La cour d'appel de Paris a entamé hier matin les six semaines d'audience du procès en appel du naufrage de l'Erika. Le jugement de première instance avait été rendu par la 11ème chambre du tribunal correctionnel de Paris le 16 janvier 2008 après quatre mois de débats. Il avait vu la condamnation de quatre prévenus, l'armateur et le gestionnaire technique du navire, l'affréteur au voyage Total et la société de classification Rina, au titre de l'infraction de pollution. Tous, condamnés à l'amende maximale, ont fait appel de leur condamnation. Le parquet a également fait un appel général, y compris sur le jugement de relaxe du commandant. En revanche, les personnels des services de sauvetage et de secours ont été définitivement relaxés.

La cour d'appel, présidée par Joseph Valentin, va réexaminer tous les points de droit et de fait de l'affaire.
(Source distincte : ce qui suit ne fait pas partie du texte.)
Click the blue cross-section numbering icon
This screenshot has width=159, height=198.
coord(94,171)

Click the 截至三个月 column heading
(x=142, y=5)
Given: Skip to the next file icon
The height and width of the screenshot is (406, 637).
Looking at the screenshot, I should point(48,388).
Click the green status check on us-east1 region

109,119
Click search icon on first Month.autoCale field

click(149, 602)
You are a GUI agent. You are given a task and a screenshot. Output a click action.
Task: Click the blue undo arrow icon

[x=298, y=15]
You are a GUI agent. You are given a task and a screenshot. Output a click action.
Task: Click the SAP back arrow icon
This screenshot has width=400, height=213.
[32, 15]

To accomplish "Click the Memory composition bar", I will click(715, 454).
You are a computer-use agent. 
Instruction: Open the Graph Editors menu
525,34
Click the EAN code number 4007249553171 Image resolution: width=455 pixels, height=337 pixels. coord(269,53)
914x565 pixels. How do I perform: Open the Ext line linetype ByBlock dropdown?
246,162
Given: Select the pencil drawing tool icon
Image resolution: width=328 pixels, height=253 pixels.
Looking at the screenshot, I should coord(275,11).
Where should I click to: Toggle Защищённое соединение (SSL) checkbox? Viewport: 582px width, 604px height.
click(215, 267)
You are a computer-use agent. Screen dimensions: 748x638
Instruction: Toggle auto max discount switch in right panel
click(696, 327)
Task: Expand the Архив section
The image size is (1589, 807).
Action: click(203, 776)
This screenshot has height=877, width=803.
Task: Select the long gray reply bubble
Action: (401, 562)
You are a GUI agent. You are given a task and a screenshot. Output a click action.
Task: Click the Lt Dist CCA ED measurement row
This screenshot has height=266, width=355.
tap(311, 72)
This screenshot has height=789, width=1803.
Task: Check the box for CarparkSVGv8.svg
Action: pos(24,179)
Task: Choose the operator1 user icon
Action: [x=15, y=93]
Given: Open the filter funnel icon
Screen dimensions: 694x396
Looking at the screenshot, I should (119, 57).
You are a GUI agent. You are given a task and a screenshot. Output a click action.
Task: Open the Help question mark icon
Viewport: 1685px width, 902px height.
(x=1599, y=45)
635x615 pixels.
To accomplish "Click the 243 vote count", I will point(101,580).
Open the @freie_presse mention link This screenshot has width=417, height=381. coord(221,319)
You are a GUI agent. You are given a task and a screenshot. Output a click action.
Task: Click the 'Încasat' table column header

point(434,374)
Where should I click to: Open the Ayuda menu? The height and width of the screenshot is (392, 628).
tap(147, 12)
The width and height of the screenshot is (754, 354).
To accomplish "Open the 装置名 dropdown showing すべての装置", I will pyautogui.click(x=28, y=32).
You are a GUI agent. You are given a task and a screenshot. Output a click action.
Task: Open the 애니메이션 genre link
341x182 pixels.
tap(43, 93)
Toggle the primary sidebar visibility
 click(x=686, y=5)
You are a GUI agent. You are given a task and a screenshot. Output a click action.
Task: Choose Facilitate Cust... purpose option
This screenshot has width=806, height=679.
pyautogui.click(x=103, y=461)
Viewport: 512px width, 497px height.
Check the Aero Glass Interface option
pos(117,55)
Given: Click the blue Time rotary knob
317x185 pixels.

Si un grand nombre d'experts maritime et juridique est à nouveau attendu à l'audience, le nombre de parties civiles, une soixantaine, sera moins important qu'en première instance, où elles dépassaient la centaine. Certaines ont en effet accepté les indemnisations proposées par Total suite au jugement de janvier 2008. D'autres comme les collectivités de l'Ouest (les régions Bretagne, Pays de la Loire, Poitou-Charentes, le département du Finistère, la communauté d'agglomération du Pays de Lorient, les communes de Ploemeur et Saint-Nazaire) repartent dans le marathon judiciaire, pour réclamer, entre autre, la reconnaissance de leur préjudice environnemental. L'audience d'appel se clôturera le 18 novembre.
Affrété par Total, l'Erika a sombré le 12 décembre 1999 au large de Penmarc'h, avec 37.000 tonnes de fioul lourd à bord. Une partie de cette cargaison a souillé plus de 400 kilomètres de côtes, du Finistère à la Vendée.